= Gustavo Collini-Sartor =

Gustavo Collini-Sartor is a butoh dance artist based out of Argentina. Originally an actor, Collini Sartor starred in a production directed by Ellen Stewart at LaMamma Theatre in New York City, and was invited by Ellen Stewart to act in her production of Edipo in Colona in Italy during 1986. That year he met and studied with Kazuo Ohno and Yoshito Ohno then worked with them in Venice, and at the University of Vienna in Austria. While performing with these master artists, Collini-Sartor studied with Grotowski in Italy, at the Centre International Roy Hart in France, and he worked with singer Michio Hiraiama. During this time, Collini-Sartor developed his own style of movement as he began working on the connection between theatre technique and butoh dance.

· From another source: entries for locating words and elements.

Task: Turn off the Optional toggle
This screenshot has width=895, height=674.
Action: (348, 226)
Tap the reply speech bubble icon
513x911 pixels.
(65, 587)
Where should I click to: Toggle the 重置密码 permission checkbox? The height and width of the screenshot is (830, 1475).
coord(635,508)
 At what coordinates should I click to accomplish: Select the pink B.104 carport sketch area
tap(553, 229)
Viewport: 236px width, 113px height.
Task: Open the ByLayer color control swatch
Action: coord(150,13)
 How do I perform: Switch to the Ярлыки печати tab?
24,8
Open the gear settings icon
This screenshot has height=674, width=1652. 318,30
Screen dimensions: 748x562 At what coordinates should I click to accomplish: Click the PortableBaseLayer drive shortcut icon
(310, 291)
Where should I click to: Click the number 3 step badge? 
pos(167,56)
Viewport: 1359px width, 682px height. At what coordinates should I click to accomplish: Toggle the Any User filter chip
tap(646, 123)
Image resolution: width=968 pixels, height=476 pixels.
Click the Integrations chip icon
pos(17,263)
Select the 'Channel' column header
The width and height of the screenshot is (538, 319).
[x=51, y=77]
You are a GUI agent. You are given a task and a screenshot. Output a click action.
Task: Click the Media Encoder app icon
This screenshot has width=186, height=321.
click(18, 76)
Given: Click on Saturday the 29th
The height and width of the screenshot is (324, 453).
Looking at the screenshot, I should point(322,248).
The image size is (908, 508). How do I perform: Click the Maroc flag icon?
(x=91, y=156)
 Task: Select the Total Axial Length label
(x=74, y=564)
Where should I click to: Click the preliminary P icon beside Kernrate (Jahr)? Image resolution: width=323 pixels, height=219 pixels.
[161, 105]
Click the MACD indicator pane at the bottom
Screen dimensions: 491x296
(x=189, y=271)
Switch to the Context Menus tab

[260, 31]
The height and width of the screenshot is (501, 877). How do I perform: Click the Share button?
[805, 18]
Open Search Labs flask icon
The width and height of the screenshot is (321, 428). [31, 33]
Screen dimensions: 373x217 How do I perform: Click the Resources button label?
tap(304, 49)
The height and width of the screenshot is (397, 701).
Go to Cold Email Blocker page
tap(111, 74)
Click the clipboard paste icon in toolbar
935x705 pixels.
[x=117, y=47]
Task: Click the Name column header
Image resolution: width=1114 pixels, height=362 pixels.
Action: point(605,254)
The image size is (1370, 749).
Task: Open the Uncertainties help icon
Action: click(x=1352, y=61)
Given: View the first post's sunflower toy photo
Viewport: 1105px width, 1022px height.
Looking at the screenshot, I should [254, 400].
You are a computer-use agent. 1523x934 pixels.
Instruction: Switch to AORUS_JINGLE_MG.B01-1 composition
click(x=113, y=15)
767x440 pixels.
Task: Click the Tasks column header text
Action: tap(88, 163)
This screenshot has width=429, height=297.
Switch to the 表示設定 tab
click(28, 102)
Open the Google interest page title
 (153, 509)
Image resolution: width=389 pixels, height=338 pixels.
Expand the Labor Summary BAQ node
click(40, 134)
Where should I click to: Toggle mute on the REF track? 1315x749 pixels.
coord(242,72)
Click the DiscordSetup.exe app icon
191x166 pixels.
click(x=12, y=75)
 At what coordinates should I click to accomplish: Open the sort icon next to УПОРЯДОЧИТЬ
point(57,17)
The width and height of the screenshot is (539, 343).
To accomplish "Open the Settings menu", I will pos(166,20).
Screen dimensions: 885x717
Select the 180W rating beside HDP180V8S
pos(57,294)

In Venice, Gustavo founded Teatro delle Imagini which toured several European cities. Gustavo's work on the connection between theatre and butoh consolidated in the creation of Danza Butoh Argentina in 1994. Gustavo has published several books about Kazuo Ohno including Kazuo Ohno: The Last Emperor of Dance. He continues to have articles published in newspapers and magazines in Buenos Aires, Italy and the United States. In 1998 he performed at the first Vancouver International Dance Festival. In October of that same year his new work, Requiem for Childhood, was shown at the Buenos Aires Opera House.